**PROBLEM DETAILS:** Repeat each entry in the data, exactly.

==== RECORDS SHOWN

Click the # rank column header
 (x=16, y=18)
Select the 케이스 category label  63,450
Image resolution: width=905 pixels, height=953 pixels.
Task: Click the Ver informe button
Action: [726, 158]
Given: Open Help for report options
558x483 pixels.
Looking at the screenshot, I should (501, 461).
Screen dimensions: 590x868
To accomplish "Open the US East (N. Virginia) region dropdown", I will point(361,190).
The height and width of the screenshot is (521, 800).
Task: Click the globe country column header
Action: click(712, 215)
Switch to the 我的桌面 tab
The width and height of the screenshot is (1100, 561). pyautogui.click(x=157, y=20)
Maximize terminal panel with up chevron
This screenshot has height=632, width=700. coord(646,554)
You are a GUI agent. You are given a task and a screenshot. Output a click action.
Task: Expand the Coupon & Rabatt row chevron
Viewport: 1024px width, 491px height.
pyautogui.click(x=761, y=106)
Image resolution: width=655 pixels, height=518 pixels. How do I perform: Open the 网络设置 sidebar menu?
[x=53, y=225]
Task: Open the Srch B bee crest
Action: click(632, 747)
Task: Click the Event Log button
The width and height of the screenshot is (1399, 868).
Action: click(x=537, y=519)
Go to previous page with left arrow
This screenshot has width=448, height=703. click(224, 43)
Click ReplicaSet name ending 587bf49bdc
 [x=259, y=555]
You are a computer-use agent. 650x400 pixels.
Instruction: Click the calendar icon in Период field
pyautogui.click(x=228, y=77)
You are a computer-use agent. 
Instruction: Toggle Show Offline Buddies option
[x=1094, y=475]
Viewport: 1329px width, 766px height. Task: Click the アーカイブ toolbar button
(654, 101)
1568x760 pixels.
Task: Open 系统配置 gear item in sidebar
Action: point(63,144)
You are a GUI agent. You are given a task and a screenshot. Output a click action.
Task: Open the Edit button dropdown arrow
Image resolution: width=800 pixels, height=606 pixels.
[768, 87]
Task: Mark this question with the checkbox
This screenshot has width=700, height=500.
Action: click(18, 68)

========

**WRITTEN RESPONSE:**
Click the # rank column header
 (x=16, y=18)
Select the 케이스 category label  63,450
Image resolution: width=905 pixels, height=953 pixels.
Task: Click the Ver informe button
Action: [726, 158]
Given: Open Help for report options
558x483 pixels.
Looking at the screenshot, I should (501, 461).
Screen dimensions: 590x868
To accomplish "Open the US East (N. Virginia) region dropdown", I will point(361,190).
The height and width of the screenshot is (521, 800).
Task: Click the globe country column header
Action: click(712, 215)
Switch to the 我的桌面 tab
The width and height of the screenshot is (1100, 561). pyautogui.click(x=157, y=20)
Maximize terminal panel with up chevron
This screenshot has height=632, width=700. coord(646,554)
You are a GUI agent. You are given a task and a screenshot. Output a click action.
Task: Expand the Coupon & Rabatt row chevron
Viewport: 1024px width, 491px height.
pyautogui.click(x=761, y=106)
Image resolution: width=655 pixels, height=518 pixels. How do I perform: Open the 网络设置 sidebar menu?
[x=53, y=225]
Task: Open the Srch B bee crest
Action: click(632, 747)
Task: Click the Event Log button
The width and height of the screenshot is (1399, 868).
Action: click(x=537, y=519)
Go to previous page with left arrow
This screenshot has width=448, height=703. click(224, 43)
Click ReplicaSet name ending 587bf49bdc
 [x=259, y=555]
You are a computer-use agent. 650x400 pixels.
Instruction: Click the calendar icon in Период field
pyautogui.click(x=228, y=77)
You are a computer-use agent. 
Instruction: Toggle Show Offline Buddies option
[x=1094, y=475]
Viewport: 1329px width, 766px height. Task: Click the アーカイブ toolbar button
(654, 101)
1568x760 pixels.
Task: Open 系统配置 gear item in sidebar
Action: point(63,144)
You are a GUI agent. You are given a task and a screenshot. Output a click action.
Task: Open the Edit button dropdown arrow
Image resolution: width=800 pixels, height=606 pixels.
[768, 87]
Task: Mark this question with the checkbox
This screenshot has width=700, height=500.
Action: click(18, 68)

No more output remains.